In accordance with the theme for this year, Relationships, I would like to talk about one of the most important ways, in my opinion, to create and maintain and strengthen interpersonal and intrapersonal relationships of any kind: empathy. Imagining others complexly, in the words of John Green.
We have no clear concept of the suffering of others, nor the joys, but attempting to think of how we would feel when presented with the same situations as them can help us gain much more understanding. It helps us to view people as just that, as people who live, breathe, think, and feel as we do. Suddenly, you might find, we take more care with others. We treat them with the love and care we would like to be treated with once we have placed our hearts in their chests. We are able to love and to feel loved, and it can often bring us closer.
|'empathy' by Ton Zijlstra via Flickr|
When I see friends tearing themselves apart over issues that can be easily resolved or forgotten and I advise them to do so, it holds a mirror up to me.
"Do I take my own advice? Are there things that I overthink and work myself up over? If they can make steps to change that, surely I can too. And if I know it's not easy for them, it won't be easy for me either."

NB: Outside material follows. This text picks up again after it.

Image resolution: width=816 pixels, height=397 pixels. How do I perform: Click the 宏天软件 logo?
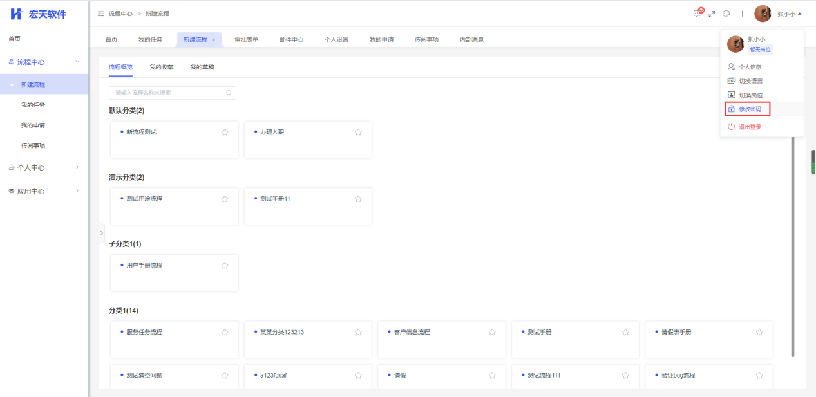coord(39,14)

You might even want to take it a step further: imagine some of your negative thoughts in the voice of one of your closest friends, take it as though you're listening to some of their concerns. How would you advise them? Would that same advice work for you? If so, take it and feel accomplished at problem solving. If not, consider why not? Are the reasons also negative and anxious assumptions, perhaps?
Above all, take care of yourselves and of others, even those you find difficult in some way because loving them despite that is a sign of maturity and wisdom that I would love to reach some day.